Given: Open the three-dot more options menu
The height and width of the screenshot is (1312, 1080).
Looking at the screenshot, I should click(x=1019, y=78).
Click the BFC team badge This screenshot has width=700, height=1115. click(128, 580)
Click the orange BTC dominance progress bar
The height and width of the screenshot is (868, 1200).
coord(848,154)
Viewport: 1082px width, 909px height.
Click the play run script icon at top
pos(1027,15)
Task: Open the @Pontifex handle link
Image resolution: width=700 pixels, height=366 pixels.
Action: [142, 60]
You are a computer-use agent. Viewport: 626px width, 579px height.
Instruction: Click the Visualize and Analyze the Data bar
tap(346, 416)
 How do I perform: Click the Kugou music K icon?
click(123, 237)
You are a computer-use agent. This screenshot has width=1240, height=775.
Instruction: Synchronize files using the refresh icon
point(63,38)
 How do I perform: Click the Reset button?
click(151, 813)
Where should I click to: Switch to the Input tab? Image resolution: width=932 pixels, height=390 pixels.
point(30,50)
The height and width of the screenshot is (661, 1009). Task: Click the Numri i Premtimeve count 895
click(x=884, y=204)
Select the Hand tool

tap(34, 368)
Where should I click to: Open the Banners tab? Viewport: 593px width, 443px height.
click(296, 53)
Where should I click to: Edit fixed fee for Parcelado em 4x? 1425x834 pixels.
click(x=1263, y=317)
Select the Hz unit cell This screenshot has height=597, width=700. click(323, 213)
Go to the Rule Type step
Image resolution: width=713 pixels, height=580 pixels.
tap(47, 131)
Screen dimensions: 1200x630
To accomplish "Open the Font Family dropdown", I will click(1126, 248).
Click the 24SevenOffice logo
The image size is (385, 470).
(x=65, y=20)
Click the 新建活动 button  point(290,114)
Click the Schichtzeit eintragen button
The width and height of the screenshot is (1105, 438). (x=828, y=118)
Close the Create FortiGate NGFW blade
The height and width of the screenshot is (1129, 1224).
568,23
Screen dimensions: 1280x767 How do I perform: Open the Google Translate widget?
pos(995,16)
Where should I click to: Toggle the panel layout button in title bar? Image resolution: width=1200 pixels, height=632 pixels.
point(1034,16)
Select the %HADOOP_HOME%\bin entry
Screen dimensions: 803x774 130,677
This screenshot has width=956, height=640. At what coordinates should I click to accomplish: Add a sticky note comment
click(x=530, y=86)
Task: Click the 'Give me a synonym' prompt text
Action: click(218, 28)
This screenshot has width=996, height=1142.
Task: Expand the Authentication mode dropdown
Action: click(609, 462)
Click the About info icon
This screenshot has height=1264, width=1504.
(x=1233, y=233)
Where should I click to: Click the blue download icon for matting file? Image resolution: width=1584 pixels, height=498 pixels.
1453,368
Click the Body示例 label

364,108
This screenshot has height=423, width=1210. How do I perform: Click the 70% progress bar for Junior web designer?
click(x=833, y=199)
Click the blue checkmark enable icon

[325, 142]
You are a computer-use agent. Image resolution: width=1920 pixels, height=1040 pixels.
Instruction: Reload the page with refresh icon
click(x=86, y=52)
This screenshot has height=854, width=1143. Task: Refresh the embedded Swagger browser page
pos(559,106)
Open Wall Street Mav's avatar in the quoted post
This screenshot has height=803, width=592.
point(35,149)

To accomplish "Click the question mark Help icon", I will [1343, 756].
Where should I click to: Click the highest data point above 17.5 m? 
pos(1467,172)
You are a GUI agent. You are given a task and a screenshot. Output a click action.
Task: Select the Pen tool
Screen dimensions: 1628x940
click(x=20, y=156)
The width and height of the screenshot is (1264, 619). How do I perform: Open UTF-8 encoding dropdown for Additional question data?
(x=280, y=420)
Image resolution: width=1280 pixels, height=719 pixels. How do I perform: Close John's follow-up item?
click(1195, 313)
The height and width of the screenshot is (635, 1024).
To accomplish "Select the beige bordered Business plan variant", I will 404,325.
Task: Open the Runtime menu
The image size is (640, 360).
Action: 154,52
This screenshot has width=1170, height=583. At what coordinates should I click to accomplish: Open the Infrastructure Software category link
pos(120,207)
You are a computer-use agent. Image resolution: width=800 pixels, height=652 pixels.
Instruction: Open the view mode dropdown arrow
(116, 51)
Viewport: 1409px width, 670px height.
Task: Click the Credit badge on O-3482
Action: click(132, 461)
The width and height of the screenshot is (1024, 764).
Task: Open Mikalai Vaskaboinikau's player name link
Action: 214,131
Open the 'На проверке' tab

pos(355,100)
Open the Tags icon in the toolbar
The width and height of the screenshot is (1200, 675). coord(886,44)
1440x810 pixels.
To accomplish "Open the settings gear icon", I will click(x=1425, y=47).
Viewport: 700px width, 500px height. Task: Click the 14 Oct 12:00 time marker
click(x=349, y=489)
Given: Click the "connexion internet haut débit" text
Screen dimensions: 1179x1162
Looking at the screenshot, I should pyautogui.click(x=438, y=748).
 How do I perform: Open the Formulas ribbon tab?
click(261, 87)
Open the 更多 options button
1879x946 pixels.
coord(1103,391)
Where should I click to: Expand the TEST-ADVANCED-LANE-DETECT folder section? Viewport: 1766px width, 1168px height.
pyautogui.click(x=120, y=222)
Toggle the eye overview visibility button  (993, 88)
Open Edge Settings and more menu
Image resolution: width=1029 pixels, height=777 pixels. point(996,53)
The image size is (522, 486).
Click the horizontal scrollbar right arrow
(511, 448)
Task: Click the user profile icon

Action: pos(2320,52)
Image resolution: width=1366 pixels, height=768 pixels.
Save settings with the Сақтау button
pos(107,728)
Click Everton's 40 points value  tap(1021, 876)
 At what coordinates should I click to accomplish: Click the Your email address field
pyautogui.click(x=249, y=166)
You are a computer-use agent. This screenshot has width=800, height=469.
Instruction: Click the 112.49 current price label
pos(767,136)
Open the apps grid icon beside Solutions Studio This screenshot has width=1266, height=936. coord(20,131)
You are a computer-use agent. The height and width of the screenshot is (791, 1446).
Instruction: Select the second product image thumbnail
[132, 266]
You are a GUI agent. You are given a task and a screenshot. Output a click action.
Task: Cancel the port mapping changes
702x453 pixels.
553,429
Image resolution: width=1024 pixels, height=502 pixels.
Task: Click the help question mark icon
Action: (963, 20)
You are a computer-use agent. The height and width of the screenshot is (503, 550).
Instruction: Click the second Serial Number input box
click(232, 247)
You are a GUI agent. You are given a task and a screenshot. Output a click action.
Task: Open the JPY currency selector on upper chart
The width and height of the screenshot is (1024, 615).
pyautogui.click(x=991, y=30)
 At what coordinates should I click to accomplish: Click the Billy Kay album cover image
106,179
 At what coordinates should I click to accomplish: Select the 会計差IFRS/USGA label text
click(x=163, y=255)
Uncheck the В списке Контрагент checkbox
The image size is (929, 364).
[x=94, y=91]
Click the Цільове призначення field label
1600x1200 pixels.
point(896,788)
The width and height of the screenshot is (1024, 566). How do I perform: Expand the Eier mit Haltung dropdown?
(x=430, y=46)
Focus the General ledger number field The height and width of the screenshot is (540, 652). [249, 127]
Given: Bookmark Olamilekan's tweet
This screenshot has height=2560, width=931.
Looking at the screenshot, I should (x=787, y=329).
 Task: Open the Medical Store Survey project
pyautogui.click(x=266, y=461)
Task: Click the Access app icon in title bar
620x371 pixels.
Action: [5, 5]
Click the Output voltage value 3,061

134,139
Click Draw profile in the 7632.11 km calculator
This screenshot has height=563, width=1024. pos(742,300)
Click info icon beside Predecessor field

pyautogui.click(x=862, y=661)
────────────────
Search the entries for the word "will" and copy every line that holds it.

To accomplish "Open the Font Family dropdown", I will click(1126, 248).
To accomplish "Click the question mark Help icon", I will [1343, 756].
To accomplish "Select the beige bordered Business plan variant", I will 404,325.
To accomplish "Open the settings gear icon", I will click(x=1425, y=47).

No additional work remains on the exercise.